In the context of a frantic world that celebrates instantaneity and speed, a number of cinemas steeped in contemplation, silence and duration have garnered significant critical attention in recent years, thus resonating with a larger sociocultural movement whose aim is to rescue extended temporal structures from the accelerated tempo of late-capitalism. Although not part of a structured film movement, directors such as Carlos Reygadas, Tsai Ming-liang, Béla Tarr, Pedro Costa and Kelly Reichardt have been largely subsumed under the term 'slow cinema'. But what exactly is slow cinema? Is it a strictly recent phenomenon or an overarching cinematic tradition? And how exactly do slow cinemas interrelate on an aesthetic, technical and political level?
Deploying the concept of slowness as an umbrella category under which filmmakers and traditions from different historical and geographical backgrounds can fruitfully converge, this innovative collection of essays interrogates and expands the frameworks that have generally informed slow cinema debates. Repositioning the term in a broader theoretical space, the book combines an array of fine-grained studies that will provide valuable insight into the notion of slowness in the cinema, while mapping out past and contemporary slow films across the globe.
About the Author: Dr. Tiago de Luca is Lecturer in Film Studies at the University of Liverpool. He is the author of Realism of the Senses in World Cinema: The Experience of Physical Reality (I.B. Tauris, 2013) and the series editor (with Lúcia Nagib) of Film Thinks: How Cinema Inspire Writers and Thinkers, and has published widely on world cinemas in journals such as Senses of Cinema, Journal of Chinese Cinemas, Cinephile, New Cinemas: Journal of Contemporary Film and Cinema Journal.

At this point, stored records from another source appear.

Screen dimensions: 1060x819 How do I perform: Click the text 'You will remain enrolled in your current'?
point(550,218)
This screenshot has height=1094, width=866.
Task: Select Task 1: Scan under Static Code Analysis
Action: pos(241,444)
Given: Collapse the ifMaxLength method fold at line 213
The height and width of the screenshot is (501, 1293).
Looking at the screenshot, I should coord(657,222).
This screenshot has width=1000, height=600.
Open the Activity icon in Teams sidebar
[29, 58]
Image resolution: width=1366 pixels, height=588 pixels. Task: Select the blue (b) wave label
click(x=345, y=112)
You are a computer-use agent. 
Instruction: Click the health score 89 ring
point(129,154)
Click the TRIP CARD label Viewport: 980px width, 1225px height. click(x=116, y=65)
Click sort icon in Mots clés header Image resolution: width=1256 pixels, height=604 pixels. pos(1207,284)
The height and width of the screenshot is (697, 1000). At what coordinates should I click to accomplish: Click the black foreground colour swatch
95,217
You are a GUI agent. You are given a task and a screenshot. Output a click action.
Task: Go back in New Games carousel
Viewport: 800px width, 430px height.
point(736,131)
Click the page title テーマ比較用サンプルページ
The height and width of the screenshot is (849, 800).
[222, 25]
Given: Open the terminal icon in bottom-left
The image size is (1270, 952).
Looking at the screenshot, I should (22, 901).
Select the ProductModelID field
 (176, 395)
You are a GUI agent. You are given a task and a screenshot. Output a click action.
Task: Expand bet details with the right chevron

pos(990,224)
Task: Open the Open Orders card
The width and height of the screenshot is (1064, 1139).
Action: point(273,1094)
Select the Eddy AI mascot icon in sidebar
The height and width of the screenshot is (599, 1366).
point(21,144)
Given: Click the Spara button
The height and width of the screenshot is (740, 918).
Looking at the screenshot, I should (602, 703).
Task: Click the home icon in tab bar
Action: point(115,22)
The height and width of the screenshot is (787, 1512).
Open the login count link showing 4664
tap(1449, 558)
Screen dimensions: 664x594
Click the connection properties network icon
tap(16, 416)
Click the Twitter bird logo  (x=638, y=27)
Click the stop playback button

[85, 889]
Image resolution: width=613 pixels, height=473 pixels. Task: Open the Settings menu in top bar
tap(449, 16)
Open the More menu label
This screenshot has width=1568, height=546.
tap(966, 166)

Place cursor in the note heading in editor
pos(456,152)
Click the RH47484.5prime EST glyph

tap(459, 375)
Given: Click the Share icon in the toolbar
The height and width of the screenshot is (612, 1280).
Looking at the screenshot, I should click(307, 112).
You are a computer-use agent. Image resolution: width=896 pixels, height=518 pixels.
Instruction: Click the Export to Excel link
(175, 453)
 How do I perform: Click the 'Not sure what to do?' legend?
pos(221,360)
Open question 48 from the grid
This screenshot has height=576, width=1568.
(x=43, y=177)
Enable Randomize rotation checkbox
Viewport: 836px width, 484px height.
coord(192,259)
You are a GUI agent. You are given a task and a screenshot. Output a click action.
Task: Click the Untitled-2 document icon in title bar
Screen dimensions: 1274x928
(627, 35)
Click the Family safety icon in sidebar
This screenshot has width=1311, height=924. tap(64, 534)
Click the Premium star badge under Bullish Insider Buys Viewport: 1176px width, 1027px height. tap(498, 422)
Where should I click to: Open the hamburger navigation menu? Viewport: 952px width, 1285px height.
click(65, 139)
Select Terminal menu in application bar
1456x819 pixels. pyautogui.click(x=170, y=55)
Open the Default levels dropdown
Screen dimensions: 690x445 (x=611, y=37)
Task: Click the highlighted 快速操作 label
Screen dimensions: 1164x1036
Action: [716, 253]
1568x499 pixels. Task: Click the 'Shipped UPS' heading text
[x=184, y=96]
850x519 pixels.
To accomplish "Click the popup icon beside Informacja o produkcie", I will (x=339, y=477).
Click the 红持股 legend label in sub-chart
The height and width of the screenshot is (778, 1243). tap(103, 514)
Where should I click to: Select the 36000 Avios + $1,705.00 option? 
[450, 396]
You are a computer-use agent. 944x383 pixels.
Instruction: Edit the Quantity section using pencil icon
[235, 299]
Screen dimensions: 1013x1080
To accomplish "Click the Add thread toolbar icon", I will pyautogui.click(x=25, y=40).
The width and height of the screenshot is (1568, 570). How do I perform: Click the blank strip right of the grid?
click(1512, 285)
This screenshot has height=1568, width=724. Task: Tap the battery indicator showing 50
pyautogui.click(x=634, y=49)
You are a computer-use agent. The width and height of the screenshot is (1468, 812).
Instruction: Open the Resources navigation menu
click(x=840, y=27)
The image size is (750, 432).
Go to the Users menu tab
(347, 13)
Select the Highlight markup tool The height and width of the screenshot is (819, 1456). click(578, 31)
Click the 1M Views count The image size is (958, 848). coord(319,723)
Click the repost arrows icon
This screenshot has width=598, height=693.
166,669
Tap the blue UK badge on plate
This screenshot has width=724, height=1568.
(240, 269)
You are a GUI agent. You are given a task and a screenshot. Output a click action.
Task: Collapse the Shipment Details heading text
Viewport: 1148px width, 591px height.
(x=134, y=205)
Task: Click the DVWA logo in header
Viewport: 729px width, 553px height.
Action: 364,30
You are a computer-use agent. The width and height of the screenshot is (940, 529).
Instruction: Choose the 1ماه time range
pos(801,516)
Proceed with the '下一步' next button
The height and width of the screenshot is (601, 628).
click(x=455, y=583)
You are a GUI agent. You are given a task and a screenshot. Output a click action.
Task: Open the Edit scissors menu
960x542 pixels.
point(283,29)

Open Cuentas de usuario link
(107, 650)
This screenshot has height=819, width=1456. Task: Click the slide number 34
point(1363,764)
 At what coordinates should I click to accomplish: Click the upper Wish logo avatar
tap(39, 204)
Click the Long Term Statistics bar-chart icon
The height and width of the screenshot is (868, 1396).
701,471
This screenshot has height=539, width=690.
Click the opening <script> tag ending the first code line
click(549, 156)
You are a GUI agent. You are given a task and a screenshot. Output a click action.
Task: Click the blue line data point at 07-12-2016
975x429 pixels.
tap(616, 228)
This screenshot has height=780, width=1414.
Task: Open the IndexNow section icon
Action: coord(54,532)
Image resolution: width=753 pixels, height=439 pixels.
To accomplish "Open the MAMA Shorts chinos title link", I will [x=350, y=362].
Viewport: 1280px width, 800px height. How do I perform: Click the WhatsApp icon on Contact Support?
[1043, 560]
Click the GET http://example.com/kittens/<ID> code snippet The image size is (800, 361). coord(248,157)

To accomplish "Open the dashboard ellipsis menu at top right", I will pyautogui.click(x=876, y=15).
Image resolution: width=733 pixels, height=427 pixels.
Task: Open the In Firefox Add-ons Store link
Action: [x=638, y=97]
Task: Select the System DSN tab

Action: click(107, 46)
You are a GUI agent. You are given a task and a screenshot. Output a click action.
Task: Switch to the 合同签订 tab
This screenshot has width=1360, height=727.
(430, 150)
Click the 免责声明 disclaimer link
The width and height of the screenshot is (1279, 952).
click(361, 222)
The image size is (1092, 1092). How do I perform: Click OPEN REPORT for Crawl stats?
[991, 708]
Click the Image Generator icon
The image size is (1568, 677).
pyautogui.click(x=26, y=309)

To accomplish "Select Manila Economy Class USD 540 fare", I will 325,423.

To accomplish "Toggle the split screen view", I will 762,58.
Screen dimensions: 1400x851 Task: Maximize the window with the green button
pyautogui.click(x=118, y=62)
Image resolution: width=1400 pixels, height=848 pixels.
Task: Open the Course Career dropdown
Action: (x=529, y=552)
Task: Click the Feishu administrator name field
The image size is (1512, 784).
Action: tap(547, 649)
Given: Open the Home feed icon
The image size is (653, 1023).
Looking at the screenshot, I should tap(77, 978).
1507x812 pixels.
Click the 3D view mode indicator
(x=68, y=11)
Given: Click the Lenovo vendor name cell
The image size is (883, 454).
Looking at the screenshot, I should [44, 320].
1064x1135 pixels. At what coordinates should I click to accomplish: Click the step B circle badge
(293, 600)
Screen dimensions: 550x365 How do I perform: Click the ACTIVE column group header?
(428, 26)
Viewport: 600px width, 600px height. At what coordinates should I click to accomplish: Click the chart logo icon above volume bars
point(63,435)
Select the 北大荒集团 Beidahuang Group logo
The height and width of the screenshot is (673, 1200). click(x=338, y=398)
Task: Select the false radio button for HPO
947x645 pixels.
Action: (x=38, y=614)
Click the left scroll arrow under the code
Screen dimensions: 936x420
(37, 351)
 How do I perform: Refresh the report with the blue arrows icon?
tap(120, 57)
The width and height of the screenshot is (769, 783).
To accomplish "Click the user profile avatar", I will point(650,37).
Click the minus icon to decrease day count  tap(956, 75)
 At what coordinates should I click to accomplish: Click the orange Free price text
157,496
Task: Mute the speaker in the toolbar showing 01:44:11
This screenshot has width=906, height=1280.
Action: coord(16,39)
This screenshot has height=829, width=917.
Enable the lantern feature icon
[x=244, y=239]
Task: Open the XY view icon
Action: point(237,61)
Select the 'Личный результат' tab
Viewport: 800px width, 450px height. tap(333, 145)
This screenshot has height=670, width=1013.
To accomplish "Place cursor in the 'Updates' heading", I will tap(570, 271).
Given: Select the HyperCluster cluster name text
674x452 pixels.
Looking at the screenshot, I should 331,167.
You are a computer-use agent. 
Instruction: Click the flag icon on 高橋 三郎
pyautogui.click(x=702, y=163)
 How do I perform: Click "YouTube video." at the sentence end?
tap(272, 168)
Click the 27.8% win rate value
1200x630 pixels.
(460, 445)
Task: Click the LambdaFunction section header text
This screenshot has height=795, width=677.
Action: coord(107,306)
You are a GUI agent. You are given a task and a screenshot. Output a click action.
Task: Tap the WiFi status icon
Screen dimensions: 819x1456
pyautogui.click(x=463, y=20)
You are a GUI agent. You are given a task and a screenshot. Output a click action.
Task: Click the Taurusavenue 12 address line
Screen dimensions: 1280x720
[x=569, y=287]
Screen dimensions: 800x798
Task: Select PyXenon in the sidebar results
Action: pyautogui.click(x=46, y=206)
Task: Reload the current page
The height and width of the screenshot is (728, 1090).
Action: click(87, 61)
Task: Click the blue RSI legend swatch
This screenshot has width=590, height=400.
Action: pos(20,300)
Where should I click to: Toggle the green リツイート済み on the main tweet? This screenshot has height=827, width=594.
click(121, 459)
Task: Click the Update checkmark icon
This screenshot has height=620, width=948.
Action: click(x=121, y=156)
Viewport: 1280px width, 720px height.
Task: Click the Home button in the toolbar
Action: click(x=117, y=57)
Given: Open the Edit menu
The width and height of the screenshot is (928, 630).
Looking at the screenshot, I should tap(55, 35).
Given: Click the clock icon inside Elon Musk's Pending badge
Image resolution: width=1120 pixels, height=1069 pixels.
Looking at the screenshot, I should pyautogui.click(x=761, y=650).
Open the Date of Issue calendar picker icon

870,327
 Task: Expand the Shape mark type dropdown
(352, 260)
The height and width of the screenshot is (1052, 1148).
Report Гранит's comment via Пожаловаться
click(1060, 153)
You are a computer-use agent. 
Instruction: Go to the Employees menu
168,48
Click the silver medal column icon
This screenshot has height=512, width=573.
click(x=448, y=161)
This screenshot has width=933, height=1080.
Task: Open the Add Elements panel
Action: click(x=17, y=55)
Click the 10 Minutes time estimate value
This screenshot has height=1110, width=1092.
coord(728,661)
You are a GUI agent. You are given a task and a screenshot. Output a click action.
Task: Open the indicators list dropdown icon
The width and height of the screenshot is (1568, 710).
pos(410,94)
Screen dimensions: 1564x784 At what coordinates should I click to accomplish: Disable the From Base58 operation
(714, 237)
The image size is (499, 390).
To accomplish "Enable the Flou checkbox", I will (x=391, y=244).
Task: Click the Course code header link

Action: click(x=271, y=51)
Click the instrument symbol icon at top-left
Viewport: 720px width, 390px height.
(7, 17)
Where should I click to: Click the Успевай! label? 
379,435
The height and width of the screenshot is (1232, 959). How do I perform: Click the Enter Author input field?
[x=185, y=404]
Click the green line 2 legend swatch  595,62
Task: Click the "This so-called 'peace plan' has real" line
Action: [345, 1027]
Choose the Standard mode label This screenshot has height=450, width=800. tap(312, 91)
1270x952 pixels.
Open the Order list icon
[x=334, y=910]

Nuno Barradas Jorge is a Teaching Associate in Film and Television Studies in the School of Cultures, Languages and Area Studies at The University of Nottingham. He is the co-editor, with Tiago de Luca, of Slow Cinema (Edinburgh University Press, 2016). His work appeared in, among others, the journal Adaptation and in the anthologies Migration in Lusophone Cinema (Palgrave Macmillan, 2014) and Global Portuguese Cinema (I.B. Tauris, 2017).